Tasks >>
**a)** Answer these questions using the Weekly Vine newsletter:
(i) Which five states are holding the elections?
(ii) In which month will Meow Times be back?
(iii) Who leads the BJP in Assam?
**b)** Copy word for word the part of the Weekly Vine newsletter starting with "In Assam, we" and going on through "sensitive border state.".

Text >>
Welcome to another edition of the Weekly Vine.
‘Tis the month we say: Beware the Ides (pronounced eye-dz) of March, a reference to Julius Caesar being stabbed in the back, a historical event we observe to this day in corporate India by stabbing each other in the back during appraisal season. Perhaps old Julius could have avoided the sharp one if he had changed in time, and the Vine thinks it’s time for a little change. What better time to show initiative than appraisal season?
So, here’s a new revamped version of the Vine.
Also, dear reader, we know you are waiting with bated breath for Meow Times, and my co-creator has assured me we will be back in April.
Appraisal Season: Democracy Edition
Speaking of appraisal season, democracy’s turn was announced recently with elections in five states, what people from South Mumbai or South Delhi would call a ‘mid-term’. The five states participating in the dance of democracy are Assam, Kerala, Puducherry, Tamil Nadu, and West Bengal.
In Assam, we have a showdown between the BJP and Congress.
The BJP is led by former Congressman Himanta Biswa Sarma, who famously quit the party, claiming Rahul Gandhi preferred playing with his dog rather than talking to him. The BJP is in pole position in the state and will be hopeful of keeping its grip on the sensitive border state.
In Kerala, the Left Democratic Front (LDF) and United Democratic Front (UDF) are facing off to decide who runs God’s Own Country, the abode of cricketing deity Sanju Samson.

Data shown >>
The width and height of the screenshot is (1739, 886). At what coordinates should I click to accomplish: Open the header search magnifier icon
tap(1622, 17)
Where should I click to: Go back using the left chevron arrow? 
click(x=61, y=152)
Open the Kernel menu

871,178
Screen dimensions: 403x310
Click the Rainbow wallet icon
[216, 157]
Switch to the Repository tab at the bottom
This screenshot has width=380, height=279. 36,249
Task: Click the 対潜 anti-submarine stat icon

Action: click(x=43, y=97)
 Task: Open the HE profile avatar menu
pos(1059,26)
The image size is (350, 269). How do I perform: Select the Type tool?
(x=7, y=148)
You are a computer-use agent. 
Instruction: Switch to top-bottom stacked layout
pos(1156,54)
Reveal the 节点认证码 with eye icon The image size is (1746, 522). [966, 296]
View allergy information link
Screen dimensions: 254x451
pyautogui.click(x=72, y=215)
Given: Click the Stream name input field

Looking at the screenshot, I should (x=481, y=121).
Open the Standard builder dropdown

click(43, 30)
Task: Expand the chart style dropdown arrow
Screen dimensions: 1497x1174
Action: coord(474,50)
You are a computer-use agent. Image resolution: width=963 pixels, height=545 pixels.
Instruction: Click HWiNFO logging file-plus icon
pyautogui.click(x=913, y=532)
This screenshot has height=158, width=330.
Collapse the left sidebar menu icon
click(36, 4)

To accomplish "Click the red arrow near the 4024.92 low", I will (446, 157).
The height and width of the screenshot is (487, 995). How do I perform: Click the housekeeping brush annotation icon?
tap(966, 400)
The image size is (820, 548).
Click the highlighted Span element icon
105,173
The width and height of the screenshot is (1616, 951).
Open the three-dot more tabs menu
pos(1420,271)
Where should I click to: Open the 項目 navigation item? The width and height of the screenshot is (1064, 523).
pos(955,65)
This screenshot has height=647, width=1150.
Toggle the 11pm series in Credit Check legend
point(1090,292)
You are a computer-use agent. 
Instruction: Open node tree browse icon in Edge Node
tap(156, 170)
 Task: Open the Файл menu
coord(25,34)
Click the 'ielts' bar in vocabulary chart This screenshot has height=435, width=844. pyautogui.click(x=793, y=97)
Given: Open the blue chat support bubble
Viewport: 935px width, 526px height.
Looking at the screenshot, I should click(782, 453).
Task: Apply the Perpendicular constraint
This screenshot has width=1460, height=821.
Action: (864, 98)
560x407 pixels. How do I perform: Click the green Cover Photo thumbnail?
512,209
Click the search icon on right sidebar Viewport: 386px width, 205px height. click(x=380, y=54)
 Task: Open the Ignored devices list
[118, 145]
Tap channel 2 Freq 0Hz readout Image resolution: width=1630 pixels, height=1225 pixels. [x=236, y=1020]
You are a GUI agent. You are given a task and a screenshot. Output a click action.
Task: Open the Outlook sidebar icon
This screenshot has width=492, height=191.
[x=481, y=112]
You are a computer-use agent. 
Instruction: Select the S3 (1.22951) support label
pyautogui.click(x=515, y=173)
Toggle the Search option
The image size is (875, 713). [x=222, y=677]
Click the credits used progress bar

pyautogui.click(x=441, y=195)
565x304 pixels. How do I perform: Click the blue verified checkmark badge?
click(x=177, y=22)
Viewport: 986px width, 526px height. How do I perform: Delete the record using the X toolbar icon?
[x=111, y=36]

Solutions to the problems >>
**a)**
(i) Assam, Kerala, Puducherry, Tamil Nadu, and West Bengal
(ii) April
(iii) Himanta Biswa Sarma

**b)**
In Assam, we have a showdown between the BJP and Congress.
The BJP is led by former Congressman Himanta Biswa Sarma, who famously quit the party, claiming Rahul Gandhi preferred playing with his dog rather than talking to him. The BJP is in pole position in the state and will be hopeful of keeping its grip on the sensitive border state.